The appeal to cancel the debt, which is supported by dozens of U.S.-based development, humanitarian and church groups, will also be pressed in Congress where a bipartisan group of five lawmakers introduced the Jubilee Act just before the Sea Island summit. It requires the U.S. Treasury to work with other countries to achieve 100 percent cancellation of the debts of 50 nations by the IMF through its own resources and leverage.
Both the Act and the new campaign go beyond the proposal that British Prime Minister Tony Blair brought with him to the G-8 Summit – to make the world’s 41 highly indebted poor countries (HIPC) eligible to receive 100 percent debt relief from the Bank and the IMF at a cost to wealth countries of about $1 billion a year.
Blair had hoped that Bush, who has been pressing Iraq’s bilateral creditors to cancel Baghdad’s debt, would line up strongly behind his initiative. But the U.S. president reportedly balked, as did several other leaders.
Unable to agree, the leaders in the end simply called for the existing HIPC program to be extended through 2006.
But HIPC has been widely criticized, even by IFI officials, as being inadequate.
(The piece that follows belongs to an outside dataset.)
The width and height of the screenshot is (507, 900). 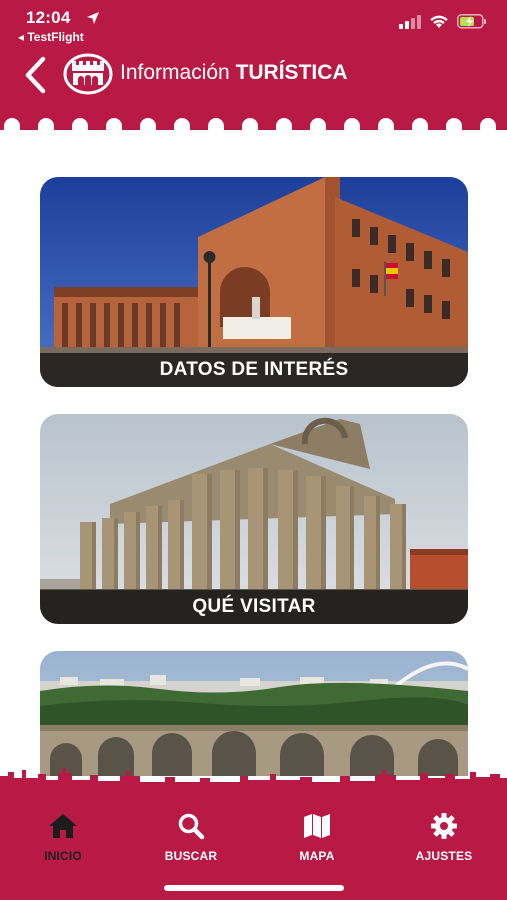 What do you see at coordinates (175, 72) in the screenshot?
I see `page-title-regular: Información` at bounding box center [175, 72].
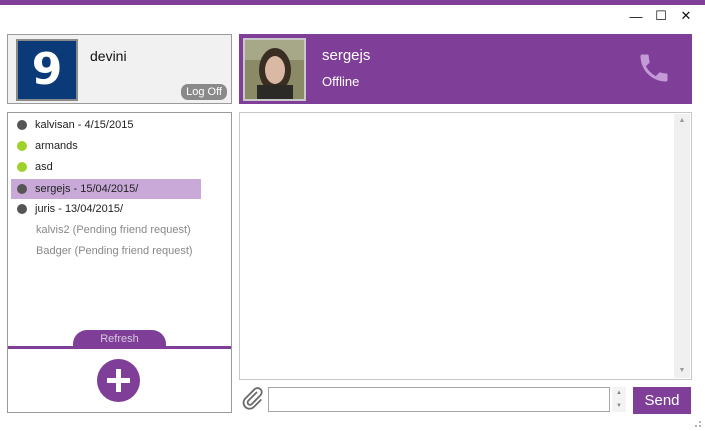 Image resolution: width=705 pixels, height=431 pixels. What do you see at coordinates (654, 68) in the screenshot?
I see `phone-icon` at bounding box center [654, 68].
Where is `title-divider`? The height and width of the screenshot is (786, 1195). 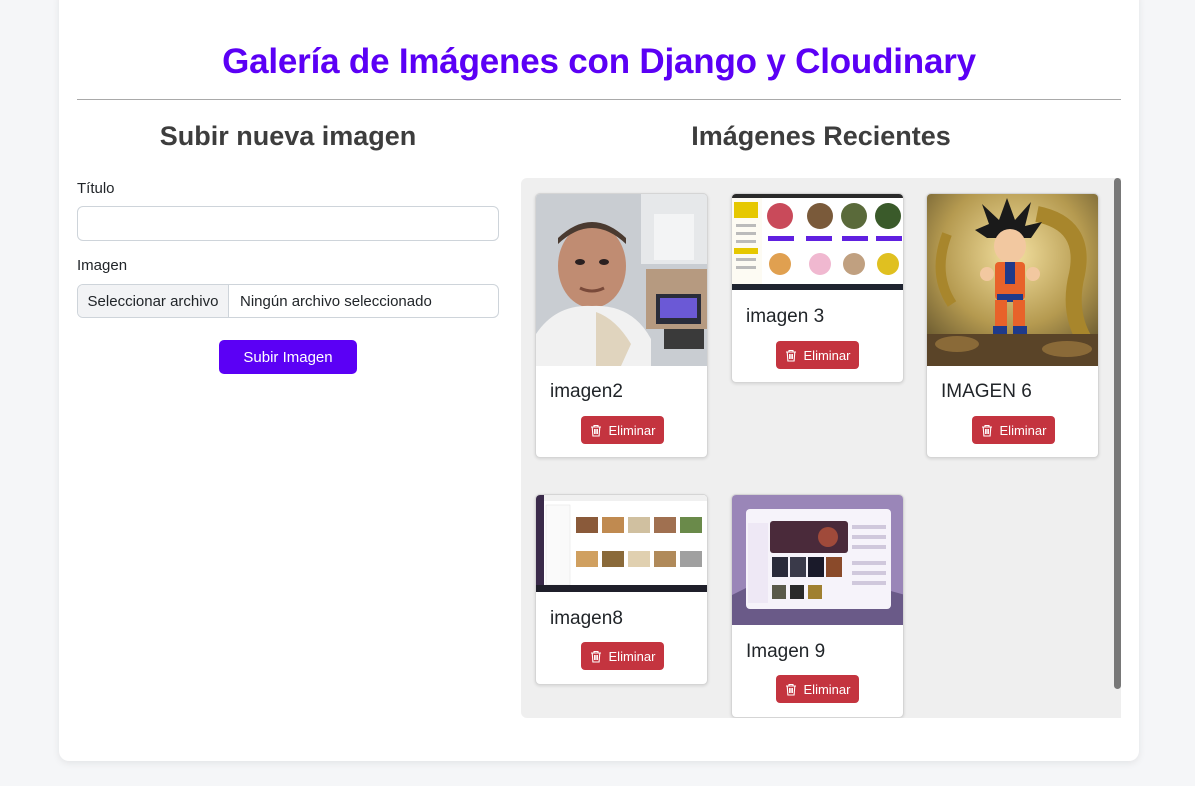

Since HIPC began operating in the late 1990s, only about $30 billion out of some $100 billion in IFI debt has been forgiven for 27 of the 41 countries deemed eligible for relief.
As a result, most of HIPC’s beneficiaries continue to pay more in debt service each year than they spend on health and education, a situation that debt campaigners argue is morally indefensible, particularly because much of the original debt was incurred by western-backed dictators who misspent or, in some cases, embezzled the money.
According to Salih Booker, the director of Africa Action, a Washington-based grassroots group that is also campaigning for comprehensive debt relief, Bush is practicing “an unacceptable double standard when it advocates for the cancellation of Iraq’s odious debts, but refuses to apply the same terms to the illegitimate debts of African countries.”
He added that HIPC has become a “shell game” that has failed to deliver the kind of relief to needy African nations, who make up about three-quarters of HIPC’s clients, they need to both cope with the HIV/AIDS epidemic, which is currently killing an average about 6,000 Africans a day, and create the conditions for sustained economic growth.
The G-7’s leaders did agree that to take up the issue again, and Blair reportedly intends to continue pressing his initiative.
Jubilee, also last month released an appeal for comprehensive debt relief signed by more than 250 U.S. religious leaders and heads of denominations, said it will plans to hold a series of church forums around the country in the lead-up and organize lobbying activities in Congress in the lead-up to the G-7 finance ministers October 1. It also said it intends to hold a series of demonstrations at the Treasury Department through the summer.